----- Record excerpts -----

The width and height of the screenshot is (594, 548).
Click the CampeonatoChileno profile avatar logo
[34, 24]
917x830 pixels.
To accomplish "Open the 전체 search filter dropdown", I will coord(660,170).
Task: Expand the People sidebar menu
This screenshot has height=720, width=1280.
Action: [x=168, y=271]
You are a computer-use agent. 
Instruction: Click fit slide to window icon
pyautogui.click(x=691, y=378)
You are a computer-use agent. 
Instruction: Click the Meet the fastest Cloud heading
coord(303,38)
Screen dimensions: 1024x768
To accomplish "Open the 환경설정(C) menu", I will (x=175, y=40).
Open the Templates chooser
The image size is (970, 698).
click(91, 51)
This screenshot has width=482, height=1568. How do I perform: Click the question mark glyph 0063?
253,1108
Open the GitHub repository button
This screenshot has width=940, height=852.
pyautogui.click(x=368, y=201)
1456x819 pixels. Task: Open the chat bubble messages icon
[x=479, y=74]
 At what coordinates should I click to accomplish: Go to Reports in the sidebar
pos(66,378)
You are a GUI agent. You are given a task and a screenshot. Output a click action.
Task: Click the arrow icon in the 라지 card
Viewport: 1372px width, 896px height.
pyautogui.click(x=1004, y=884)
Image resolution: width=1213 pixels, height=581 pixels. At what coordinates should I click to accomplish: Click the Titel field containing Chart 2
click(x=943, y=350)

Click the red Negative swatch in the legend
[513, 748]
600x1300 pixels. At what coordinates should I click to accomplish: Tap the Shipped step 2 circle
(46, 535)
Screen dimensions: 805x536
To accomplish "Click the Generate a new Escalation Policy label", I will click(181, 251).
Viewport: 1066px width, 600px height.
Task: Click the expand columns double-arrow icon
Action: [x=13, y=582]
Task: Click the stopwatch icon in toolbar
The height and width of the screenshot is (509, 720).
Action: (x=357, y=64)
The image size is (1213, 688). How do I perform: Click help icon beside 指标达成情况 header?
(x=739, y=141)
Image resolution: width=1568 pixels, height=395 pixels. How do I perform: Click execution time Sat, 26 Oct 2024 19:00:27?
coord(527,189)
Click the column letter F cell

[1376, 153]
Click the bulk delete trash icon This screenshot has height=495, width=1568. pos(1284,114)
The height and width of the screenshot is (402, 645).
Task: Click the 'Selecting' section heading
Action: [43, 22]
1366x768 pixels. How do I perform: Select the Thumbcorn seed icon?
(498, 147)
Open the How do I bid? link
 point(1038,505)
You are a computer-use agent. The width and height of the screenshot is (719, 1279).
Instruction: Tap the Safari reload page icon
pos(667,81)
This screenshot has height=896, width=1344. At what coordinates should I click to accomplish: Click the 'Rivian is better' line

-----

Could you return the complete listing, word for word?

## Result of this task
The width and height of the screenshot is (594, 548).
Click the CampeonatoChileno profile avatar logo
[34, 24]
917x830 pixels.
To accomplish "Open the 전체 search filter dropdown", I will coord(660,170).
Task: Expand the People sidebar menu
This screenshot has height=720, width=1280.
Action: [x=168, y=271]
You are a computer-use agent. 
Instruction: Click fit slide to window icon
pyautogui.click(x=691, y=378)
You are a computer-use agent. 
Instruction: Click the Meet the fastest Cloud heading
coord(303,38)
Screen dimensions: 1024x768
To accomplish "Open the 환경설정(C) menu", I will (x=175, y=40).
Open the Templates chooser
The image size is (970, 698).
click(91, 51)
This screenshot has width=482, height=1568. How do I perform: Click the question mark glyph 0063?
253,1108
Open the GitHub repository button
This screenshot has width=940, height=852.
pyautogui.click(x=368, y=201)
1456x819 pixels. Task: Open the chat bubble messages icon
[x=479, y=74]
 At what coordinates should I click to accomplish: Go to Reports in the sidebar
pos(66,378)
You are a GUI agent. You are given a task and a screenshot. Output a click action.
Task: Click the arrow icon in the 라지 card
Viewport: 1372px width, 896px height.
pyautogui.click(x=1004, y=884)
Image resolution: width=1213 pixels, height=581 pixels. At what coordinates should I click to accomplish: Click the Titel field containing Chart 2
click(x=943, y=350)

Click the red Negative swatch in the legend
[513, 748]
600x1300 pixels. At what coordinates should I click to accomplish: Tap the Shipped step 2 circle
(46, 535)
Screen dimensions: 805x536
To accomplish "Click the Generate a new Escalation Policy label", I will click(181, 251).
Viewport: 1066px width, 600px height.
Task: Click the expand columns double-arrow icon
Action: [x=13, y=582]
Task: Click the stopwatch icon in toolbar
The height and width of the screenshot is (509, 720).
Action: (x=357, y=64)
The image size is (1213, 688). How do I perform: Click help icon beside 指标达成情况 header?
(x=739, y=141)
Image resolution: width=1568 pixels, height=395 pixels. How do I perform: Click execution time Sat, 26 Oct 2024 19:00:27?
coord(527,189)
Click the column letter F cell

[1376, 153]
Click the bulk delete trash icon This screenshot has height=495, width=1568. pos(1284,114)
The height and width of the screenshot is (402, 645).
Task: Click the 'Selecting' section heading
Action: [43, 22]
1366x768 pixels. How do I perform: Select the Thumbcorn seed icon?
(498, 147)
Open the How do I bid? link
 point(1038,505)
You are a computer-use agent. The width and height of the screenshot is (719, 1279).
Instruction: Tap the Safari reload page icon
pos(667,81)
This screenshot has height=896, width=1344. At what coordinates should I click to accomplish: Click the 'Rivian is better' line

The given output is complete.